The El Paso Times has printed the transcript of a fascinating interview with Director of National Intelligence Michael McConnell about the need for the Protect America Act, the new FISA amendments. It’s worth a full read, but here are some excerpts (with paragraph breaks added by me):
Question: How much has President Bush or members of his administration formed your response to the FISA debate?
Answer: Not at all. When I came back in, remember my previous assignment was director of the NSA, so this was an area I have known a little bit about. So I came back in. I was nominated the first week of January. The administration had made a decision to put the terrorist surveillance program into the FISA court. I think that happened the 7th of Jan. . . . . The FISA court ruled . . . and they said the program is what you say it is and it’s appropriate and it’s legitimate, it’s not an issue and was had approval.
But the FISA process has a renewal. It comes up every so many days and there are 11 FISA judges. So the second judge looked at the same data and said well wait a minute I interpret the law, which is the FISA law, differently. And it came down to, if it’s on a wire and it’s foreign in a foreign country, you have to have a warrant and so we found ourselves in a position of actually losing ground because it was the first review was less capability, we got a stay and that took us to the 31st of May.
After the 31st of May we were in extremis because now we have significantly less capability. And meantime, the community, before I came back, had been working on a National Intelligence Estimate on terrorist threat to the homeland. . . . [T]hey had discovered [a safe haven for Al Qaeda] in the border area between Pakistan and Afghanistan. . . . . This area is referred to as the FATA, federally administered tribal areas, they have the recruits and now the objective is to get them into the United States for mass casualties to conduct terrorist operations to achieve mass casualties. . . .They have em, but they haven’t been successful. One of the major tools for us to keep them out is the FISA program, a significant tool and we’re going the wrong direction.
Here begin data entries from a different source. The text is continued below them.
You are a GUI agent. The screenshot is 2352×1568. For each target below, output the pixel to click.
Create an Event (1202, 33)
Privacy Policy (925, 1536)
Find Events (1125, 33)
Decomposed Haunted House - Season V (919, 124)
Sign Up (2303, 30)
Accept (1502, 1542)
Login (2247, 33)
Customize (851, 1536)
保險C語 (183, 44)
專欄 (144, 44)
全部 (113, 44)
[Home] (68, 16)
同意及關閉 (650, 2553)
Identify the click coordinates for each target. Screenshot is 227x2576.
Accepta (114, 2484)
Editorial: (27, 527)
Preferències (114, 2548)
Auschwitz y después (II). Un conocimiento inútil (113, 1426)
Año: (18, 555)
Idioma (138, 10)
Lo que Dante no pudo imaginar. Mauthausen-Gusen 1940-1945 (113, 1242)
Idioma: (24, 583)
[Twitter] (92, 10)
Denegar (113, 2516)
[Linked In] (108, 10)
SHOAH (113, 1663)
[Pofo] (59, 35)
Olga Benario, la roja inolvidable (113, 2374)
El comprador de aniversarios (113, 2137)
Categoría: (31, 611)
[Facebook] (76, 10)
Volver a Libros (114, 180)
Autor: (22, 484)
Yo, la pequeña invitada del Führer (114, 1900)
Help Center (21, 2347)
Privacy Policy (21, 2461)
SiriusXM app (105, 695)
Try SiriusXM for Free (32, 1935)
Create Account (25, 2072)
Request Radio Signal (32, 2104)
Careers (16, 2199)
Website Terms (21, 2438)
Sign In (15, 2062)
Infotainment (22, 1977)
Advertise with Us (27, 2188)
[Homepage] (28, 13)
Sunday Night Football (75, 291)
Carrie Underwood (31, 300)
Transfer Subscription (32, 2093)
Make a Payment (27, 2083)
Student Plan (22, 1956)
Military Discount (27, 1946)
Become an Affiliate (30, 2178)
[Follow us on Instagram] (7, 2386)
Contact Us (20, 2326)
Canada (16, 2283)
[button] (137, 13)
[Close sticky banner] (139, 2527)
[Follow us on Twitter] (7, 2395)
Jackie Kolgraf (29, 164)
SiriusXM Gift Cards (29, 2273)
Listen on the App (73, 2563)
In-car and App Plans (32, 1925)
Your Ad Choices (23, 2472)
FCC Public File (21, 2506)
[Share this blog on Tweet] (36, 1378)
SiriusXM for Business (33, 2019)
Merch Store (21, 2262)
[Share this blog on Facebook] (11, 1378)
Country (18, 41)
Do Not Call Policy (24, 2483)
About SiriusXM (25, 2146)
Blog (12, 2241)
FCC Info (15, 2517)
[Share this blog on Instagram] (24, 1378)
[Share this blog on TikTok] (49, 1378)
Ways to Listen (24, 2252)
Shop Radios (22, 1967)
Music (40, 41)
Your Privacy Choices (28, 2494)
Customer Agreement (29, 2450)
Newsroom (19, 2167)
So, for me it was extremis to start talking not only to the administration, but to members of the hill. So from June until the bill was passed, I think I talked to probably 260 members, senators and congressmen. . . .
Q: Can’t you get the warrant after the fact?
A: The issue is volume and time. Think about foreign intelligence. What it presented me with an opportunity is to make the case for something current, but what I was really also trying to put a strong emphasis on is the need to do foreign intelligence in any context. My argument was that the intelligence community should not be restricted when we are conducting foreign surveillance against a foreigner in a foreign country, just by dint of the fact that it happened to touch a wire. We haven’t done that in wireless for years.
Q: So you end up with people tied up doing paperwork?
A: It takes about 200 man hours to do one telephone number. Think about it from the judges standpoint. Well, is this foreign intelligence? Well how do you know it’s foreign intelligence? Well what does Abdul calling Mohammed mean, and how do I interpret that? So, it’s a very complex process, so now, I’ve got people speaking Urdu and Farsi and, you know, whatever, Arabic, pull them off the line have them go through this process to justify what it is they know and why and so on. And now you’ve got to write it all up and it goes through the signature process, take it through (the Justice Department), and take it down to the FISA court. So all that process is about 200 man hours for one number. We’re going backwards, we couldn’t keep up.
Thanks to Marty Lederman for the link.